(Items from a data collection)
·····

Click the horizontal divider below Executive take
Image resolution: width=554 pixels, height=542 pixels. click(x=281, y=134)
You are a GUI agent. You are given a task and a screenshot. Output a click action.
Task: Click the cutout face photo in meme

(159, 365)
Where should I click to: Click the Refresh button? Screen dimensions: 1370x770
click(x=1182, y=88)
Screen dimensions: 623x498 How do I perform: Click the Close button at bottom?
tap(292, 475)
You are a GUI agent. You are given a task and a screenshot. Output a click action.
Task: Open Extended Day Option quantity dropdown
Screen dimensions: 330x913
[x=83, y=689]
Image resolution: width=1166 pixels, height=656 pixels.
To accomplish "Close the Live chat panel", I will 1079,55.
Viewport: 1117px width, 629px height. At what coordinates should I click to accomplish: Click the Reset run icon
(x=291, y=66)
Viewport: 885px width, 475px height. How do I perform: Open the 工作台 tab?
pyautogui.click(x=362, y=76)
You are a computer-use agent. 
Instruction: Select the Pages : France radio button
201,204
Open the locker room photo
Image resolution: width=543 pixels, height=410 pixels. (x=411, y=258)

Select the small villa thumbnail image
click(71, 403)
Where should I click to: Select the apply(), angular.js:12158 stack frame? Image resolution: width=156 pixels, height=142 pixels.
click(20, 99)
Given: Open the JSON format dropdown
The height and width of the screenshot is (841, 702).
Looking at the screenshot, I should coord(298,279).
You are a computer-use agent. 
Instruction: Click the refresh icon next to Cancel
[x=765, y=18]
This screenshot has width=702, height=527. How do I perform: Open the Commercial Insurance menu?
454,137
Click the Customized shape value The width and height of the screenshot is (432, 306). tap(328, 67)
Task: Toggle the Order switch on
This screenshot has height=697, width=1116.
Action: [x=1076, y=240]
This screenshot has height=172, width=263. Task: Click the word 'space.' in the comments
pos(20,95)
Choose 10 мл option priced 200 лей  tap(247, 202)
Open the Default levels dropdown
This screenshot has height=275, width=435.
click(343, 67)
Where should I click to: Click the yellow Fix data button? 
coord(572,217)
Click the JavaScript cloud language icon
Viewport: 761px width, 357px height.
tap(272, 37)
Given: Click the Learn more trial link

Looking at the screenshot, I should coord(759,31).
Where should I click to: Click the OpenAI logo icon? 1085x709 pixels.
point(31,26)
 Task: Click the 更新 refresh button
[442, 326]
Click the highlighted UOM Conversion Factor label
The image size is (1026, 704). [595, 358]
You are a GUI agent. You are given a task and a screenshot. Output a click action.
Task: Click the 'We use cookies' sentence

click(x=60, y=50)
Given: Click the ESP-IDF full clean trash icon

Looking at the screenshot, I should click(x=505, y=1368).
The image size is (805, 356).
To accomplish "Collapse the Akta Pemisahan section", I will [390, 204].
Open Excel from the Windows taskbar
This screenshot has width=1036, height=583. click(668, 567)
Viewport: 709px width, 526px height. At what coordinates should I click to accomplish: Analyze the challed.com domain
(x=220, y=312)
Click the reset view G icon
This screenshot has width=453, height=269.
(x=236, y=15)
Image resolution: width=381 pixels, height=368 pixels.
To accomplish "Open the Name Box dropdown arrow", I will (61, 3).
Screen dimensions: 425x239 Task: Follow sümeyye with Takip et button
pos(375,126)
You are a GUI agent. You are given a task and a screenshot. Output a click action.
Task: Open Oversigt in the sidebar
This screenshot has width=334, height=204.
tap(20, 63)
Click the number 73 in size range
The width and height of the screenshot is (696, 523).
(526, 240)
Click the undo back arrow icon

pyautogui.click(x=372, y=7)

·····

▸ Work required: Rewrite every line of the items above as a Markdown table with two columns, Row and Line, numbering the rows in order and skipping blank lines.

▸ Output for this exercise:
| Row | Line |
|---|---|
| 1 | Click the horizontal divider below Executive take |
| 2 | Image resolution: width=554 pixels, height=542 pixels. click(x=281, y=134) |
| 3 | You are a GUI agent. You are given a task and a screenshot. Output a click action. |
| 4 | Task: Click the cutout face photo in meme |
| 5 | (159, 365) |
| 6 | Where should I click to: Click the Refresh button? Screen dimensions: 1370x770 |
| 7 | click(x=1182, y=88) |
| 8 | Screen dimensions: 623x498 How do I perform: Click the Close button at bottom? |
| 9 | tap(292, 475) |
| 10 | You are a GUI agent. You are given a task and a screenshot. Output a click action. |
| 11 | Task: Open Extended Day Option quantity dropdown |
| 12 | Screen dimensions: 330x913 |
| 13 | [x=83, y=689] |
| 14 | Image resolution: width=1166 pixels, height=656 pixels. |
| 15 | To accomplish "Close the Live chat panel", I will 1079,55. |
| 16 | Viewport: 1117px width, 629px height. At what coordinates should I click to accomplish: Click the Reset run icon |
| 17 | (x=291, y=66) |
| 18 | Viewport: 885px width, 475px height. How do I perform: Open the 工作台 tab? |
| 19 | pyautogui.click(x=362, y=76) |
| 20 | You are a computer-use agent.  |
| 21 | Instruction: Select the Pages : France radio button |
| 22 | 201,204 |
| 23 | Open the locker room photo |
| 24 | Image resolution: width=543 pixels, height=410 pixels. (x=411, y=258) |
| 25 | Select the small villa thumbnail image |
| 26 | click(71, 403) |
| 27 | Where should I click to: Select the apply(), angular.js:12158 stack frame? Image resolution: width=156 pixels, height=142 pixels. |
| 28 | click(20, 99) |
| 29 | Given: Open the JSON format dropdown |
| 30 | The height and width of the screenshot is (841, 702). |
| 31 | Looking at the screenshot, I should coord(298,279). |
| 32 | You are a computer-use agent.  |
| 33 | Instruction: Click the refresh icon next to Cancel |
| 34 | [x=765, y=18] |
| 35 | This screenshot has width=702, height=527. How do I perform: Open the Commercial Insurance menu? |
| 36 | 454,137 |
| 37 | Click the Customized shape value The width and height of the screenshot is (432, 306). tap(328, 67) |
| 38 | Task: Toggle the Order switch on |
| 39 | This screenshot has height=697, width=1116. |
| 40 | Action: [x=1076, y=240] |
| 41 | This screenshot has height=172, width=263. Task: Click the word 'space.' in the comments |
| 42 | pos(20,95) |
| 43 | Choose 10 мл option priced 200 лей  tap(247, 202) |
| 44 | Open the Default levels dropdown |
| 45 | This screenshot has height=275, width=435. |
| 46 | click(343, 67) |
| 47 | Where should I click to: Click the yellow Fix data button?  |
| 48 | coord(572,217) |
| 49 | Click the JavaScript cloud language icon |
| 50 | Viewport: 761px width, 357px height. |
| 51 | tap(272, 37) |
| 52 | Given: Click the Learn more trial link |
| 53 | Looking at the screenshot, I should coord(759,31). |
| 54 | Where should I click to: Click the OpenAI logo icon? 1085x709 pixels. |
| 55 | point(31,26) |
| 56 |  Task: Click the 更新 refresh button |
| 57 | [442, 326] |
| 58 | Click the highlighted UOM Conversion Factor label |
| 59 | The image size is (1026, 704). [595, 358] |
| 60 | You are a GUI agent. You are given a task and a screenshot. Output a click action. |
| 61 | Task: Click the 'We use cookies' sentence |
| 62 | click(x=60, y=50) |
| 63 | Given: Click the ESP-IDF full clean trash icon |
| 64 | Looking at the screenshot, I should click(x=505, y=1368). |
| 65 | The image size is (805, 356). |
| 66 | To accomplish "Collapse the Akta Pemisahan section", I will [390, 204]. |
| 67 | Open Excel from the Windows taskbar |
| 68 | This screenshot has width=1036, height=583. click(668, 567) |
| 69 | Viewport: 709px width, 526px height. At what coordinates should I click to accomplish: Analyze the challed.com domain |
| 70 | (x=220, y=312) |
| 71 | Click the reset view G icon |
| 72 | This screenshot has width=453, height=269. |
| 73 | (x=236, y=15) |
| 74 | Image resolution: width=381 pixels, height=368 pixels. |
| 75 | To accomplish "Open the Name Box dropdown arrow", I will (61, 3). |
| 76 | Screen dimensions: 425x239 Task: Follow sümeyye with Takip et button |
| 77 | pos(375,126) |
| 78 | You are a GUI agent. You are given a task and a screenshot. Output a click action. |
| 79 | Task: Open Oversigt in the sidebar |
| 80 | This screenshot has width=334, height=204. |
| 81 | tap(20, 63) |
| 82 | Click the number 73 in size range |
| 83 | The width and height of the screenshot is (696, 523). |
| 84 | (526, 240) |
| 85 | Click the undo back arrow icon |
| 86 | pyautogui.click(x=372, y=7) |